(THE REQUEST): Please switch "coordinates" to "position" in the part of the records that opens with the line containing "479) in the screenshot?" and closes with the line containing "center [803, 479].", keeping everything else the same. Give back only those lines, without the pictures.

Screenshot and document pointing records
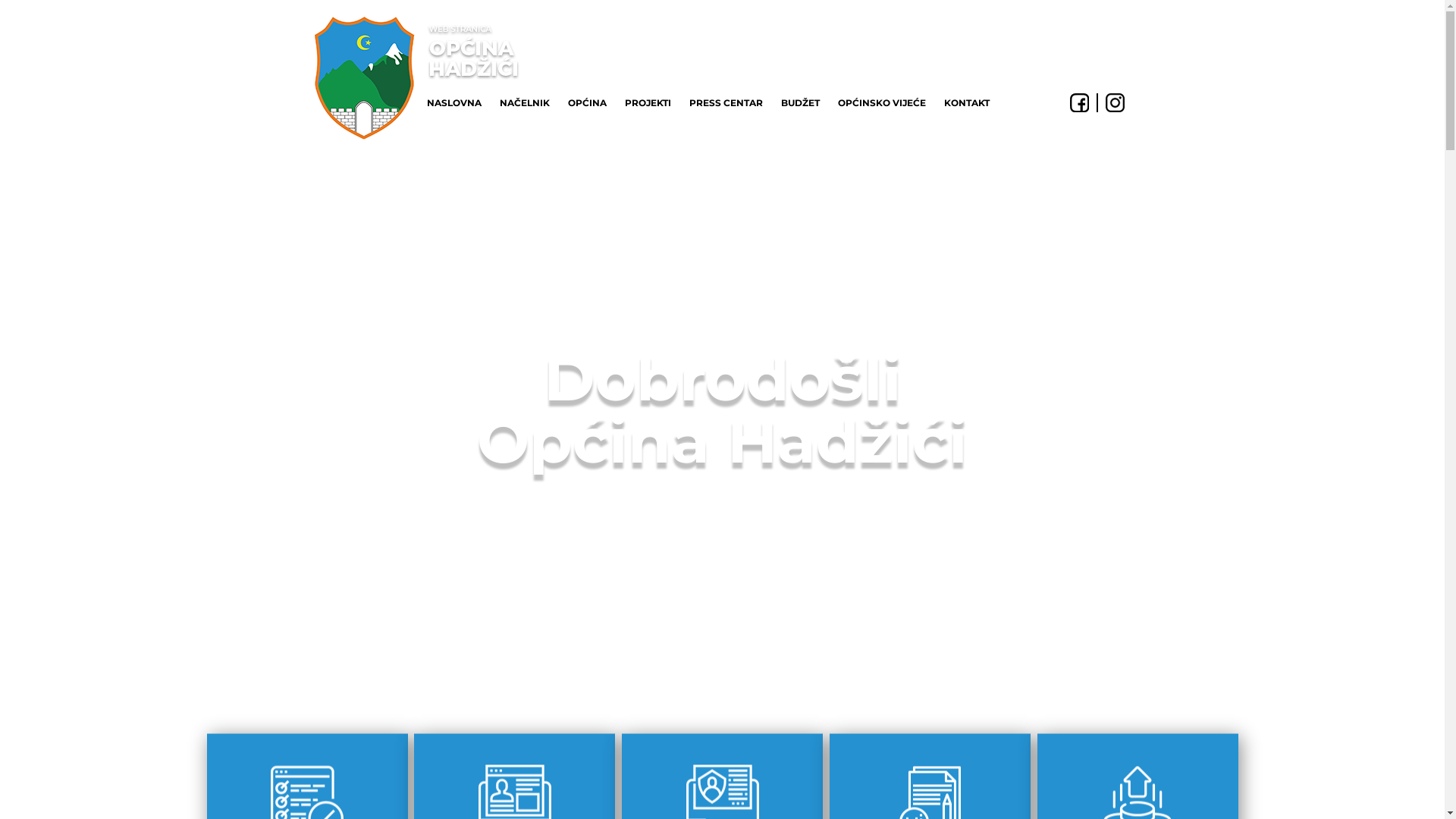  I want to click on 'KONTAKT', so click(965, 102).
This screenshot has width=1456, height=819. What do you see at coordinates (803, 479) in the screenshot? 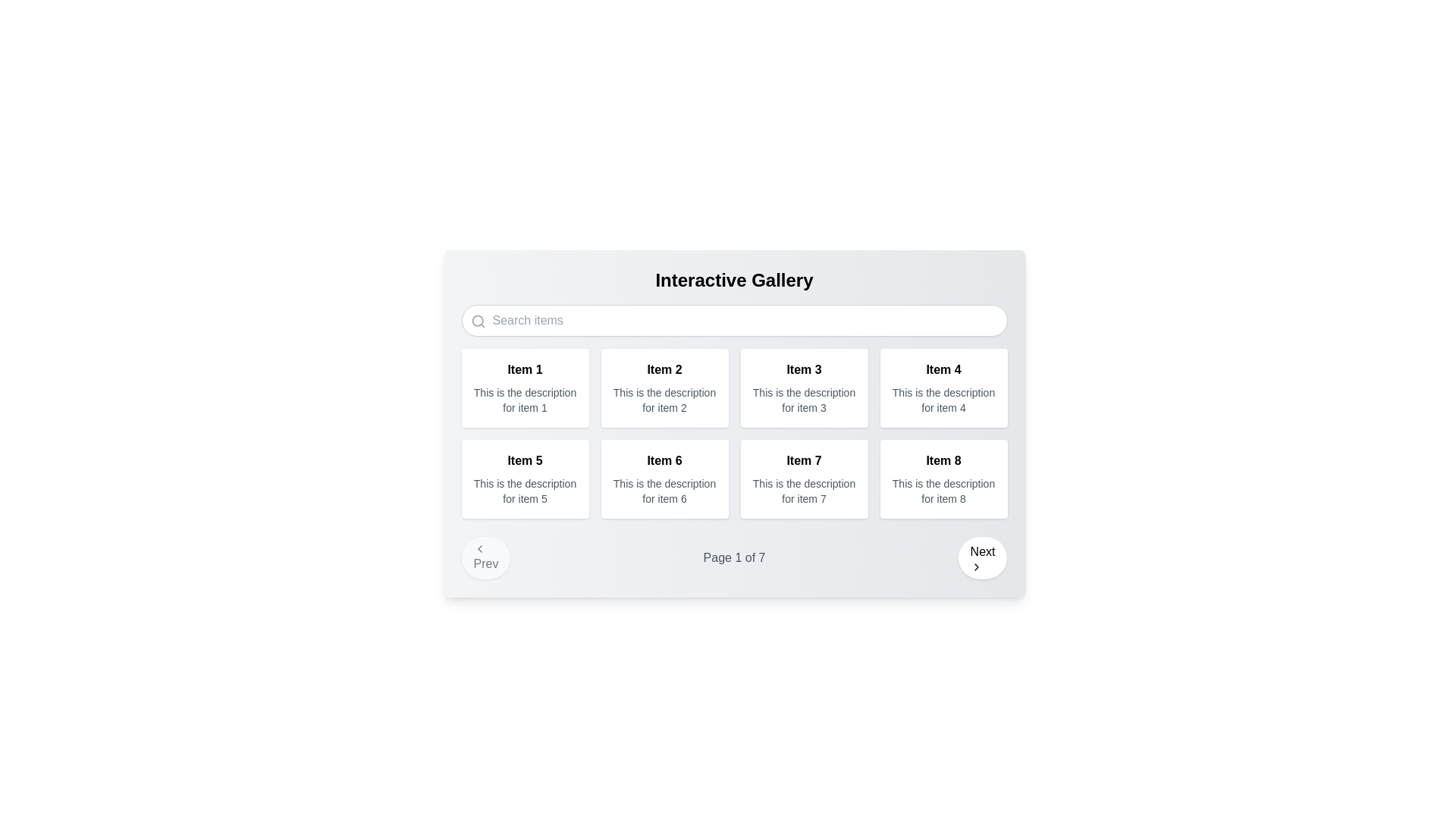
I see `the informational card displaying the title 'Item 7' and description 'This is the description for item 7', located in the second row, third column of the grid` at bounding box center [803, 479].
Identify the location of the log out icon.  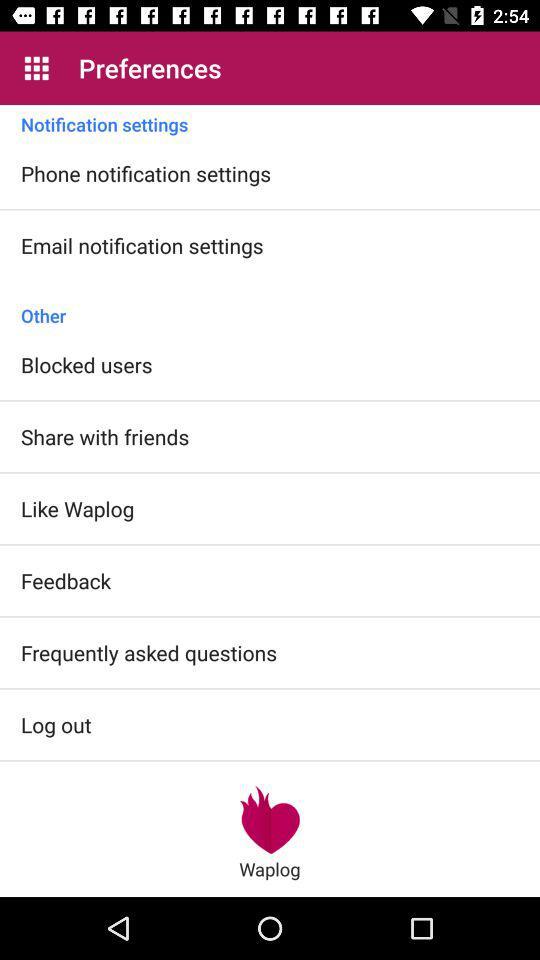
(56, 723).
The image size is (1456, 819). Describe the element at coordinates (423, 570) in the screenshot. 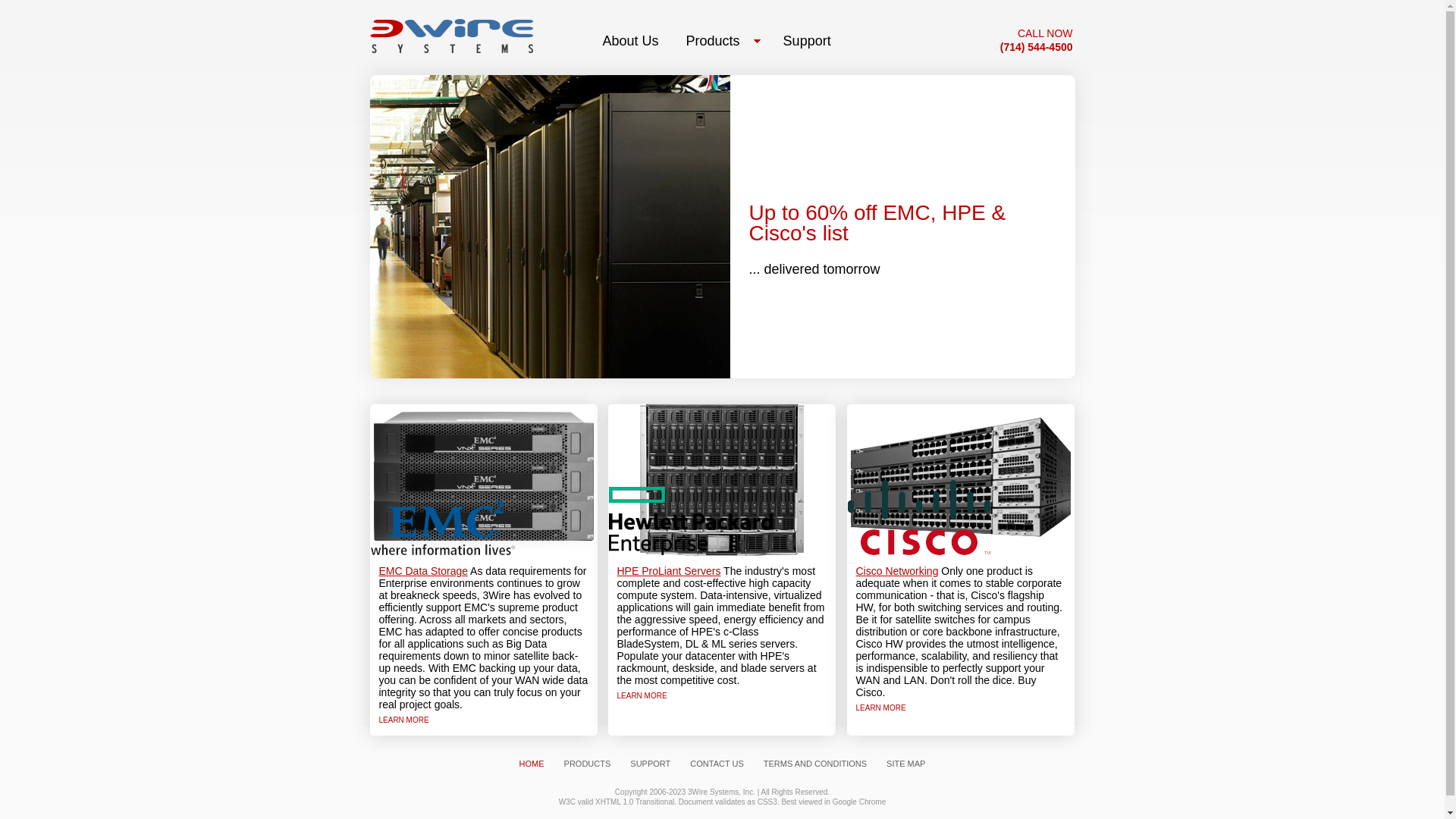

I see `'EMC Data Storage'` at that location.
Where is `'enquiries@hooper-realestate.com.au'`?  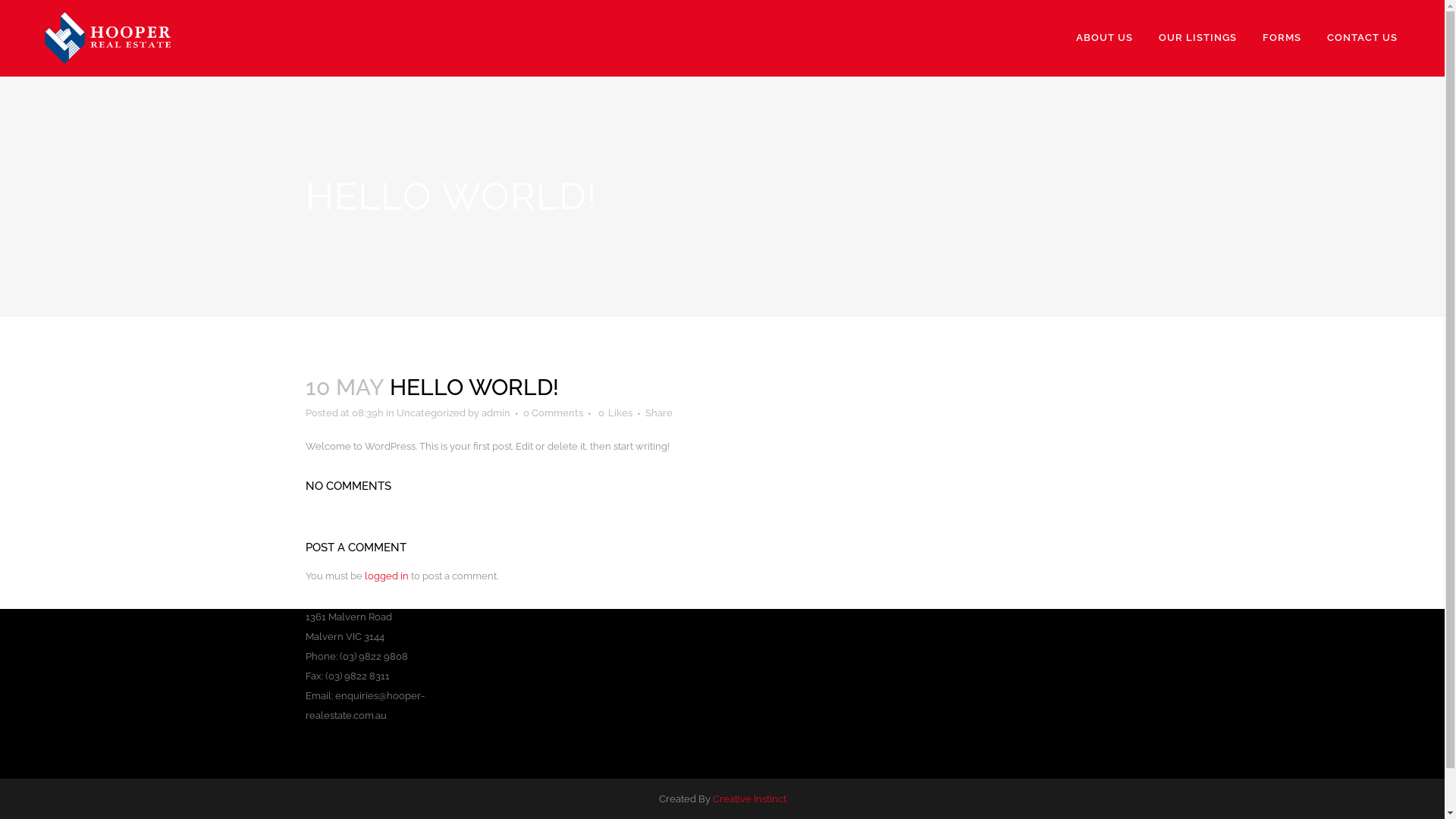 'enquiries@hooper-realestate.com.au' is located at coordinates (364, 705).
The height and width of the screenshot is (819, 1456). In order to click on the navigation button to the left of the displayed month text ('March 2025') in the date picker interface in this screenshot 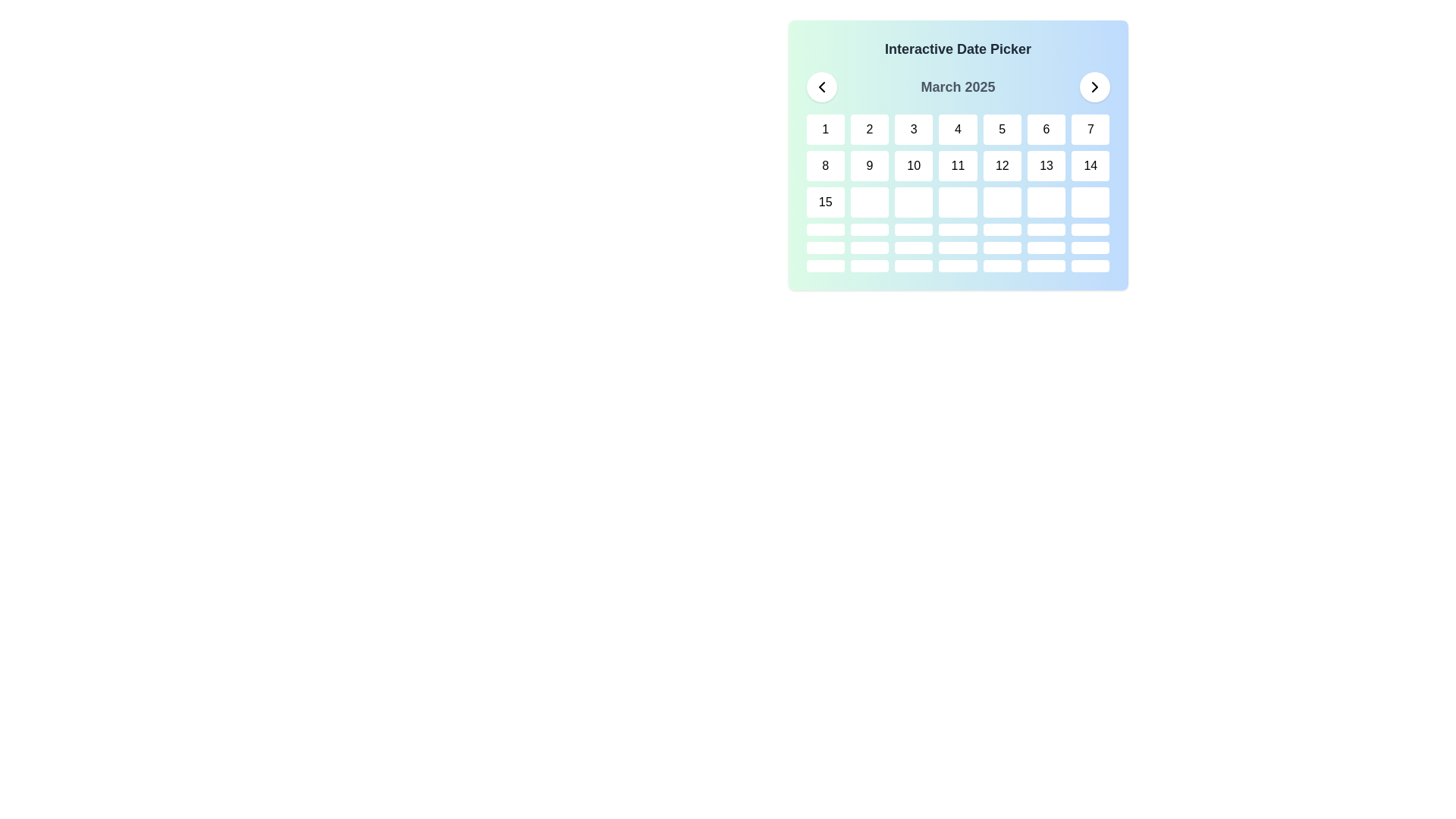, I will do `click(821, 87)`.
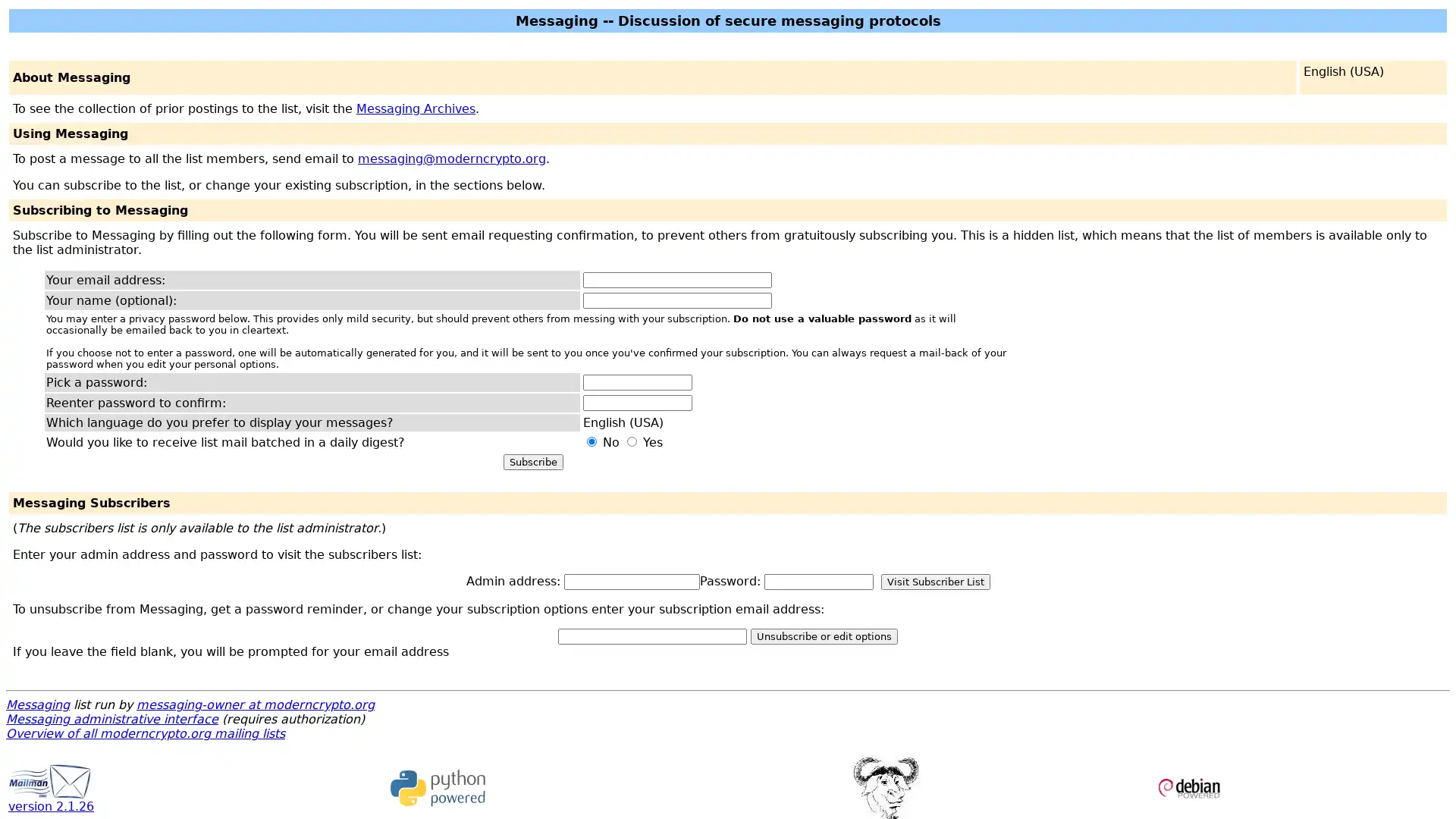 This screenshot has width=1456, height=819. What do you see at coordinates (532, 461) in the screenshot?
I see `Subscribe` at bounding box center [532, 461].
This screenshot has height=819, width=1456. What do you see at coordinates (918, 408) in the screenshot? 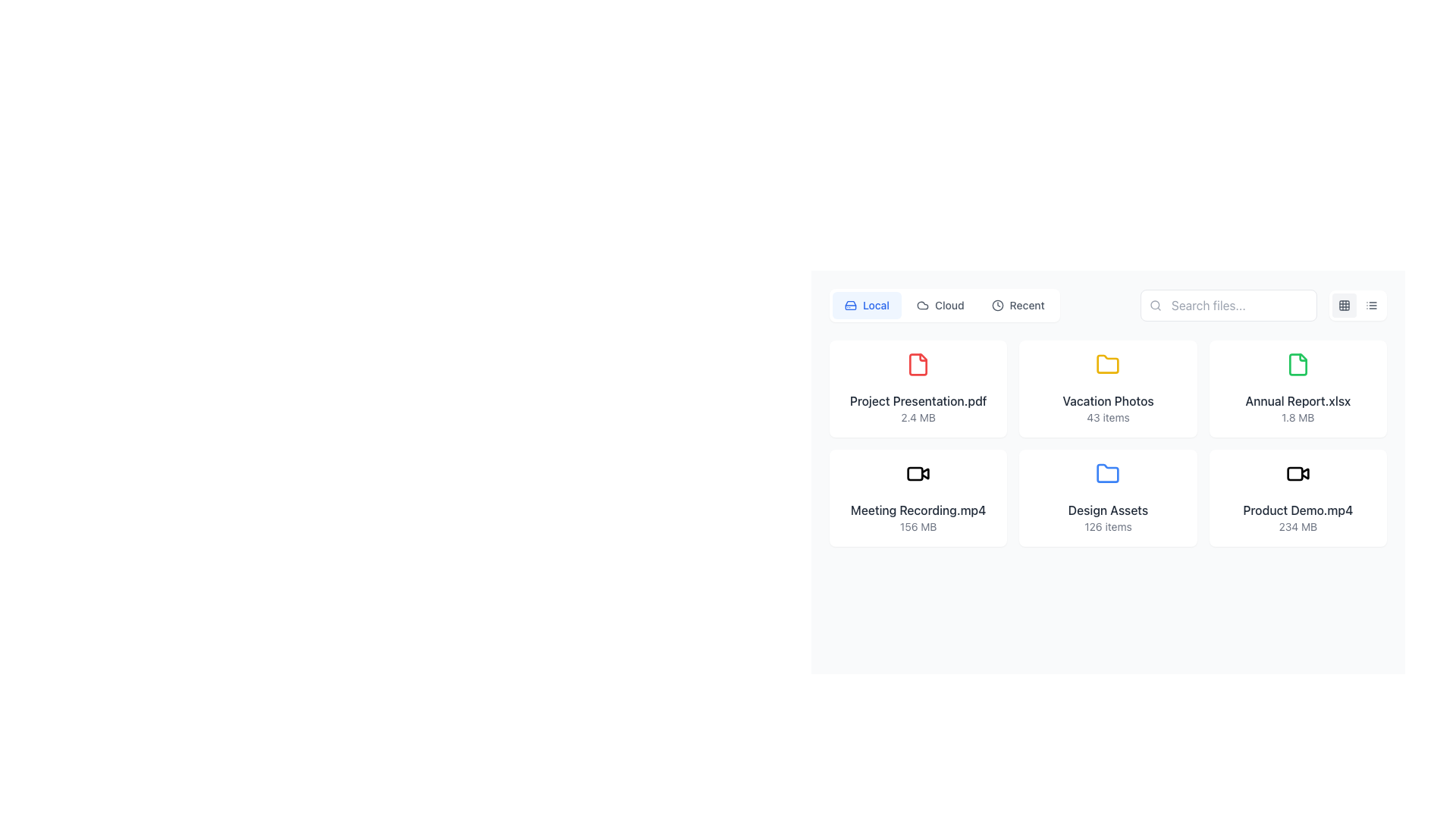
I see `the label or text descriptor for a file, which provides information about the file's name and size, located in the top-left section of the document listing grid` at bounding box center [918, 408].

(RESULT):
This screenshot has width=1456, height=819. What do you see at position (803, 479) in the screenshot? 
I see `the informational card displaying the title 'Item 7' and description 'This is the description for item 7', located in the second row, third column of the grid` at bounding box center [803, 479].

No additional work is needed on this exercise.